A major open-access scientific review has found that urbanization is quietly weakening the ability of forests to store stable soil carbon, reducing one of nature’s most powerful tools for fighting climate change.

The study, published in Carbon Research, shows that urban forests retain significantly less stable soil organic carbon than suburban and rural forests, not because trees are disappearing, but because human activity is altering the soil beneath them.

Led by Dr. Xiankai Lu of the Chinese Academy of Sciences, the review synthesizes global research to examine how soil carbon stability changes along an urban to rural gradient.

Soil is the planet’s largest terrestrial carbon reservoir, and its most stable carbon forms can remain locked away for decades or even centuries.

These stable forms, including particulate organic carbon and mineral-associated organic carbon, act as long-term carbon vaults that prevent greenhouse gases from returning to the atmosphere.

The review finds that these vaults are increasingly compromised in urban environments.

Urban soils are often compacted, polluted, eroded and deprived of natural inputs such as leaf litter and root exudates, all of which are essential for maintaining stable carbon pools.

Even mineral-associated organic carbon, normally considered highly resistant to decomposition, was found to be less stable in city forests.

Dr.
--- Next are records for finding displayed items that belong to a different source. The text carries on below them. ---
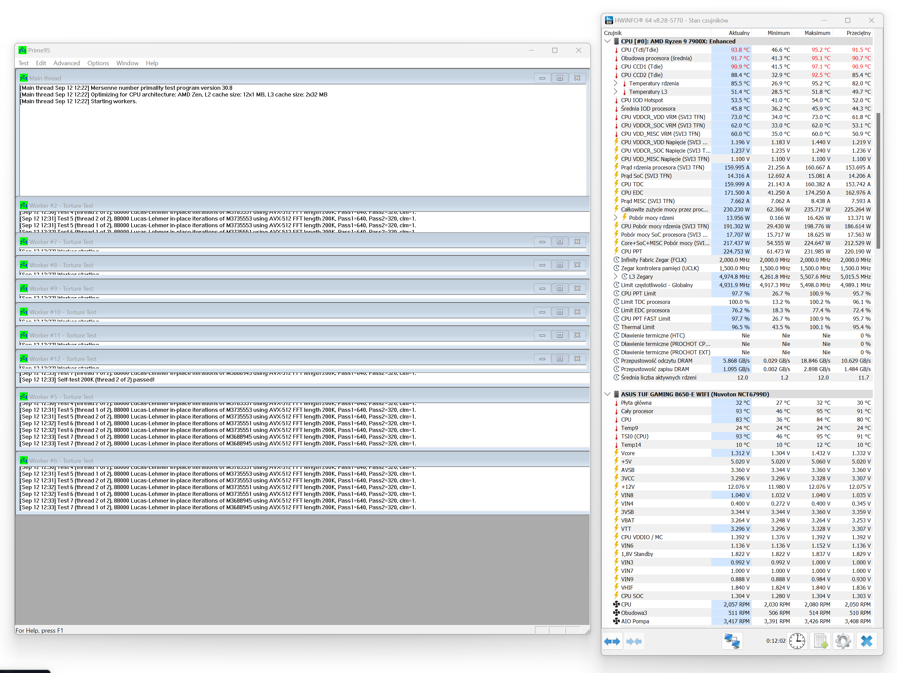Click the shrink-width inward arrows button
The width and height of the screenshot is (897, 673).
pyautogui.click(x=634, y=641)
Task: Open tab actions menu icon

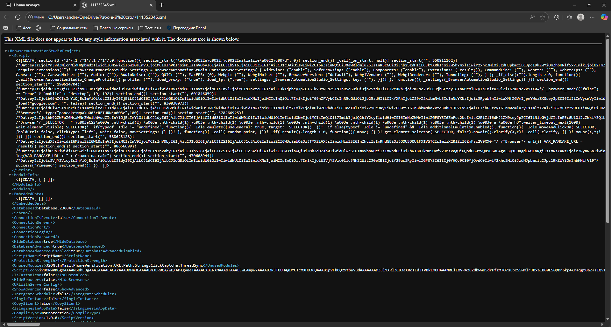Action: [8, 5]

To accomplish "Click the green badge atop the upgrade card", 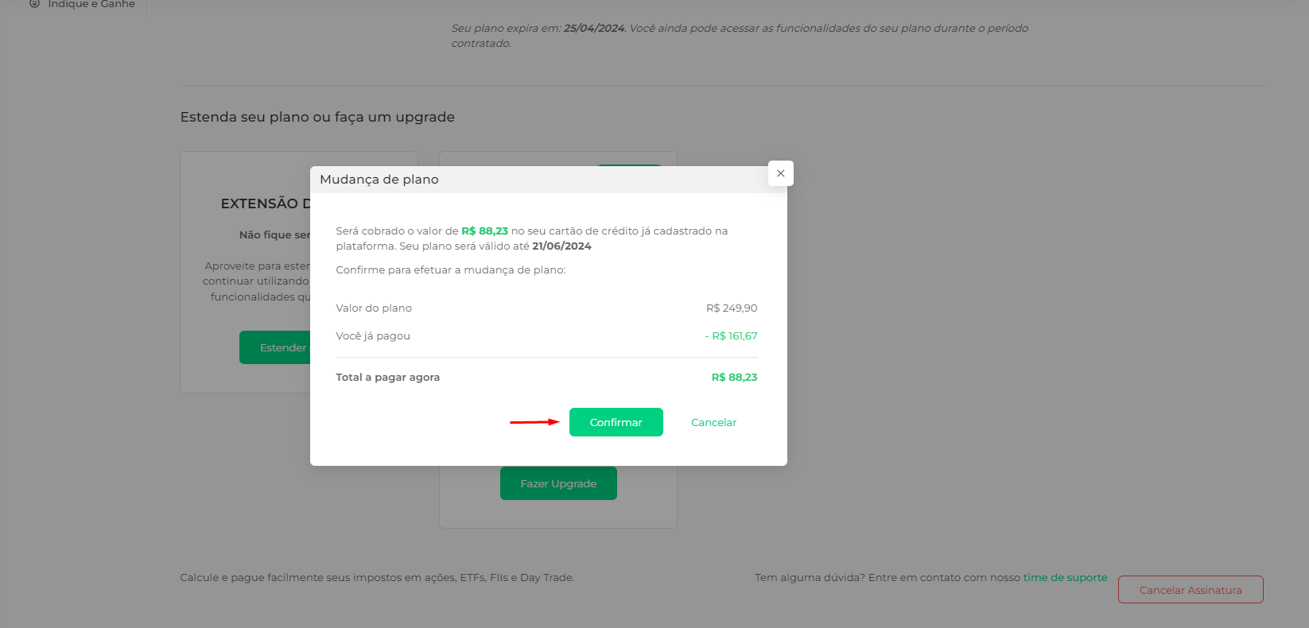I will (x=629, y=165).
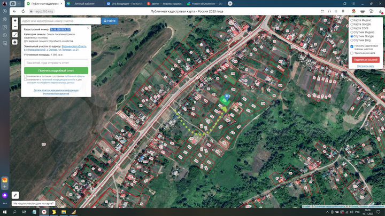Zoom out the map with minus button
385x216 pixels.
tap(15, 26)
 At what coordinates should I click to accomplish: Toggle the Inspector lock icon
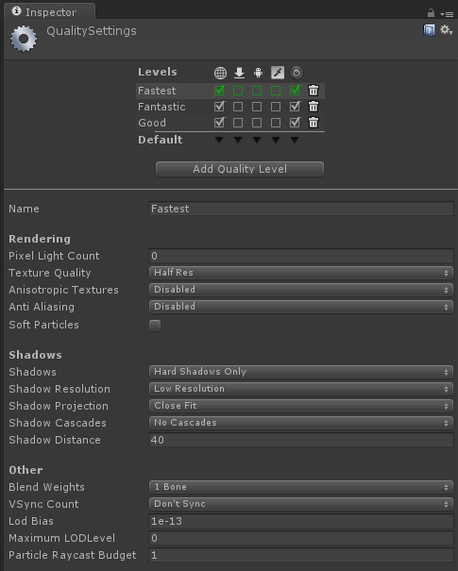pyautogui.click(x=431, y=13)
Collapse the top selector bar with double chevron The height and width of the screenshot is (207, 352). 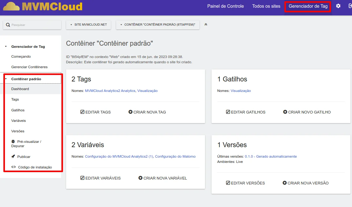tap(206, 25)
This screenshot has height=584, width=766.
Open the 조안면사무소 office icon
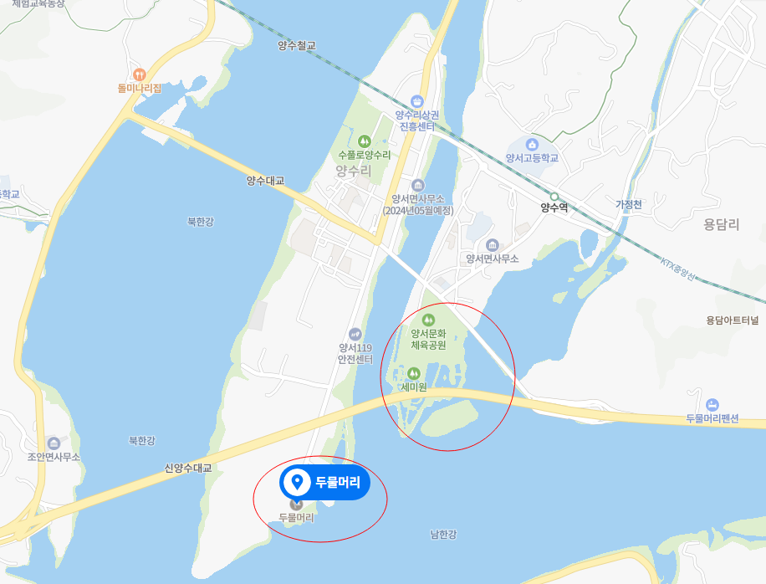pos(54,443)
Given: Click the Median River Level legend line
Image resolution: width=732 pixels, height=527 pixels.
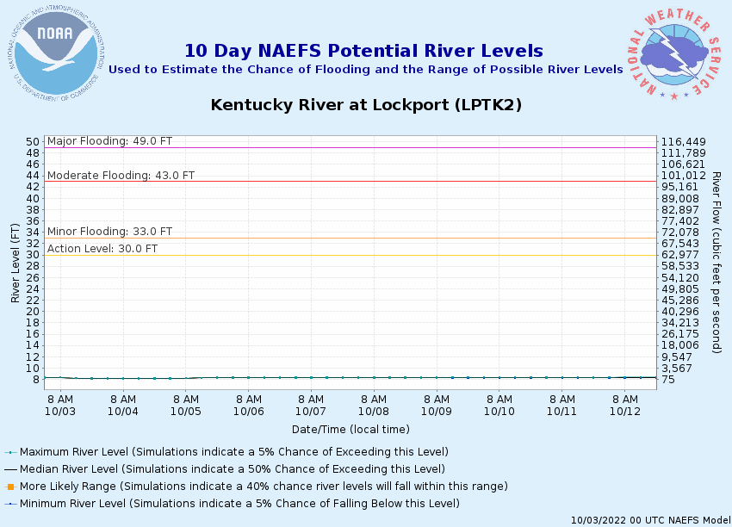Looking at the screenshot, I should pos(10,469).
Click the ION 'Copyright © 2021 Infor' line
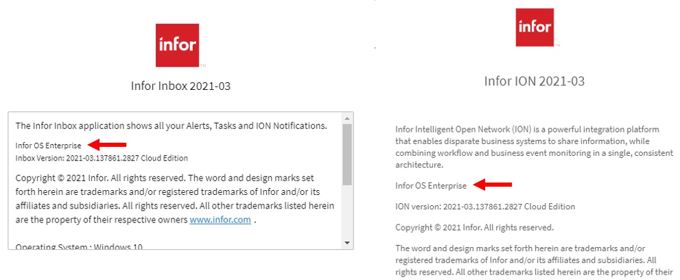 474,227
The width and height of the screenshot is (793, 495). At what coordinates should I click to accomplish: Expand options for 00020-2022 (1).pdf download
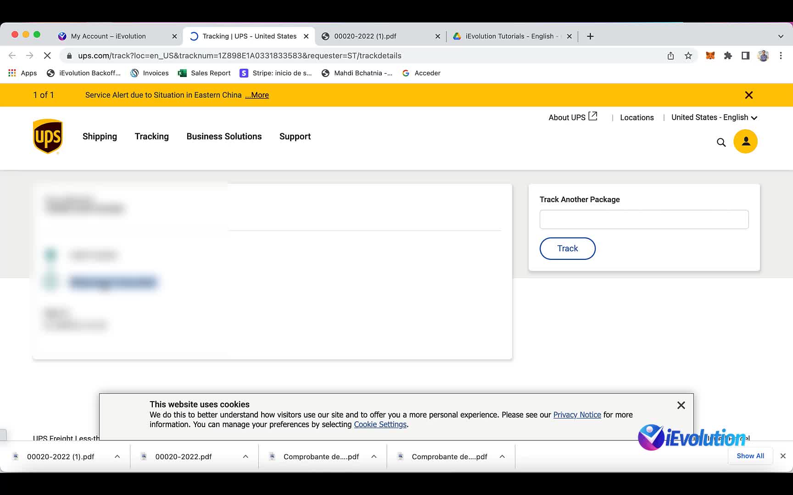pyautogui.click(x=117, y=456)
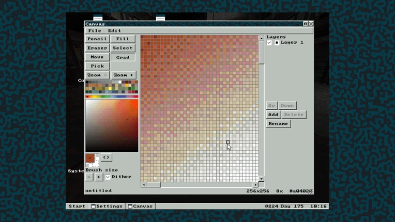Open the Start menu in taskbar
The image size is (395, 222).
(x=77, y=206)
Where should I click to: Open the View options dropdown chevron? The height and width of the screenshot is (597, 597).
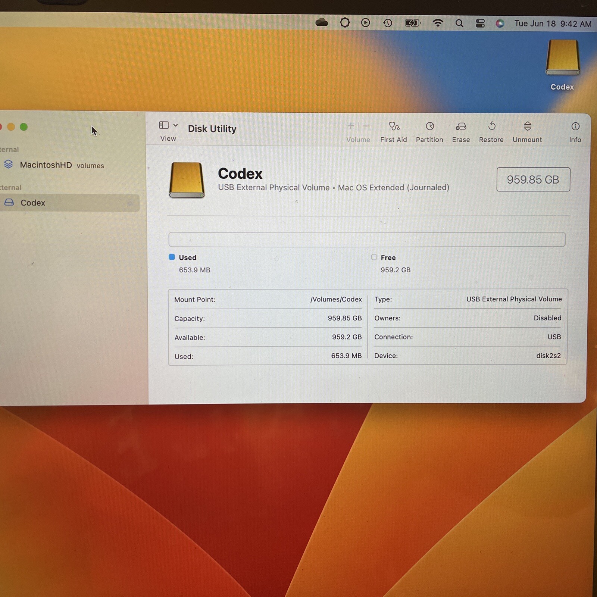pos(175,125)
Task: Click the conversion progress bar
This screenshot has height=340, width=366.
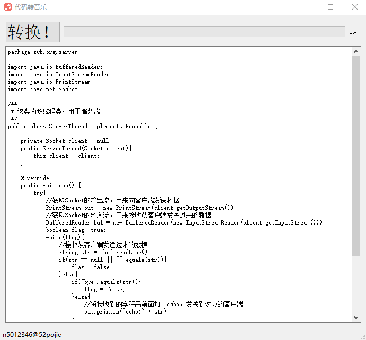Action: [204, 32]
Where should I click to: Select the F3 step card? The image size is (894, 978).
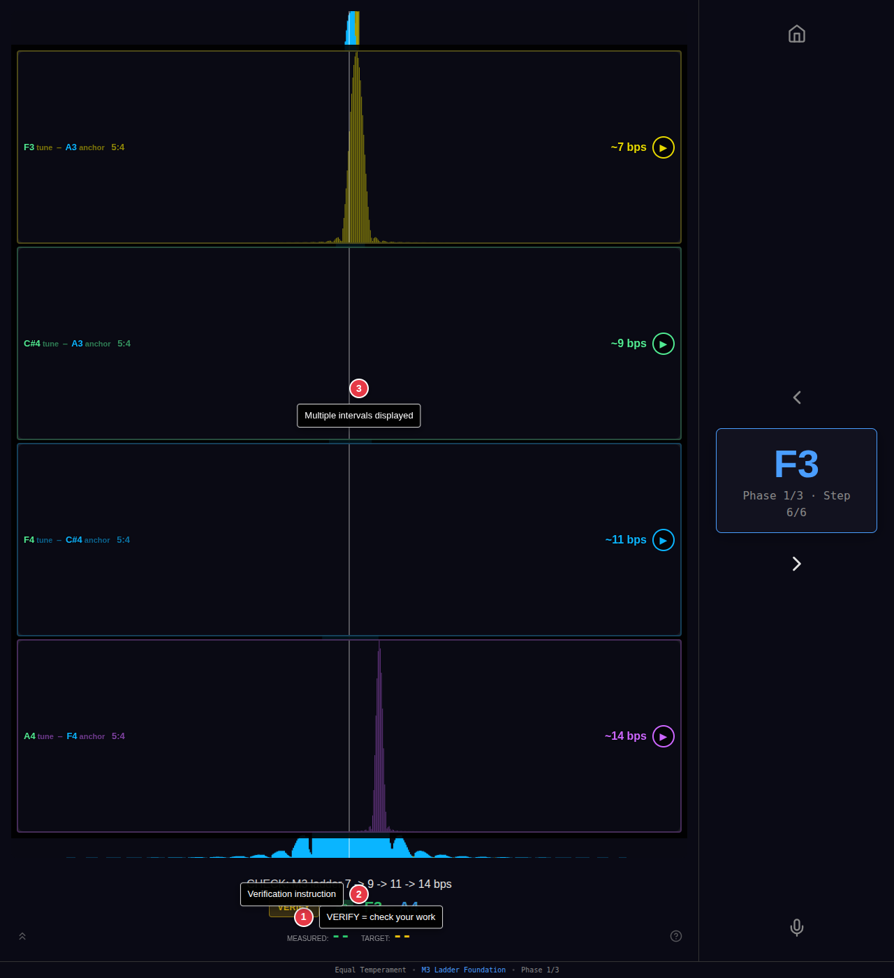(x=796, y=481)
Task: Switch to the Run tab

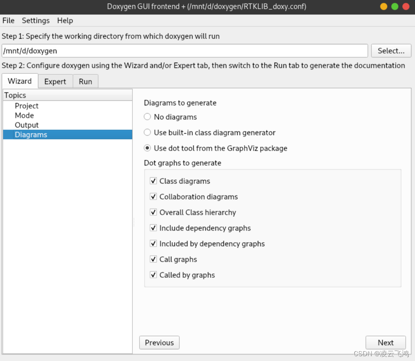Action: 86,82
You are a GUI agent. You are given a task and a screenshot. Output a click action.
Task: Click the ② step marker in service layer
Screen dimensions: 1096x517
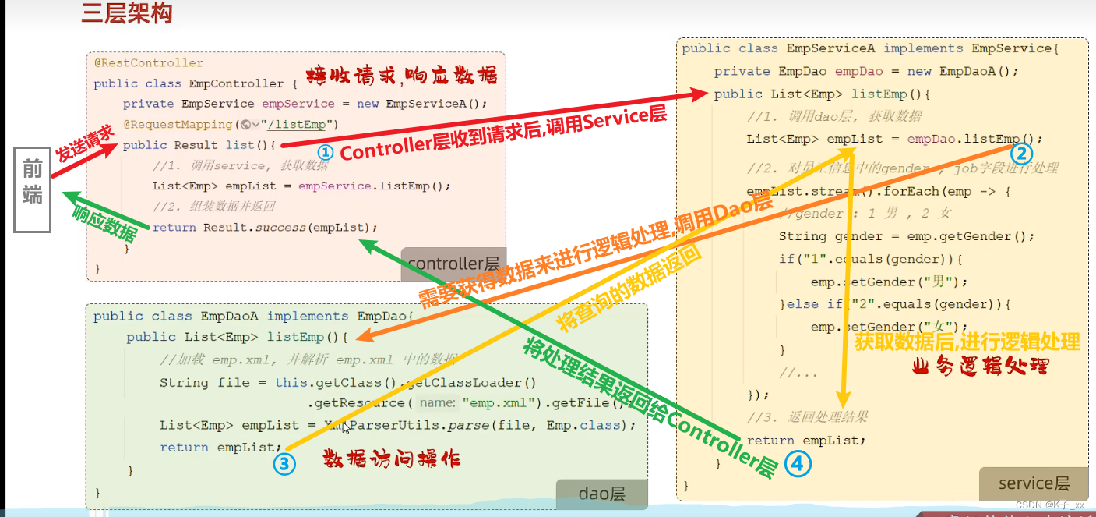pos(1020,154)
Lu explained that carbon storage depends not only on how much carbon is present, but on whether soil conditions allow it to remain protected over time.

When soils are compacted or chemically imbalanced, the mechanisms that bind carbon to soil minerals break down, increasing the risk of carbon being released as carbon dioxide.

The review highlights an unexpected finding that suburban forests often perform better than both urban and rural forests in certain measures of carbon stability.

Suburban areas tend to accumulate higher levels of chemically stable carbon, benefiting from moderate human management without the extreme disturbances seen in dense urban centers.

These transitional zones often receive organic inputs and experience less soil sealing, creating conditions that support long-term carbon storage.

Microbial communities also play a critical role in this process.

While urban soils may host a greater diversity of bacteria, the study shows that microbial biomass and functional efficiency decline in heavily disturbed environments.

Soil microbes drive carbon stabilization, but their ability to do so is limited when oxygen, root growth and habitat quality are reduced.

The review emphasizes that the drivers of soil carbon stability differ sharply across landscapes.

In urban forests, human stressors such as pollution, altered microclimates and chemical contamination dominate.

In rural forests, natural factors like vegetation type, climate and litter quality are more influential.

Suburban forests lie between these extremes, offering opportunities for targeted management to enhance resilience.

Dr. Lu argues that urban greening strategies must go beyond planting trees and focus on restoring and protecting soil health.

The findings suggest that without attention to soil conditions, urban forests risk becoming carbon liabilities rather than climate solutions.

As cities expand worldwide, the study underscores the need to rethink urban ecology from the ground up, placing living soil at the center of climate-smart planning.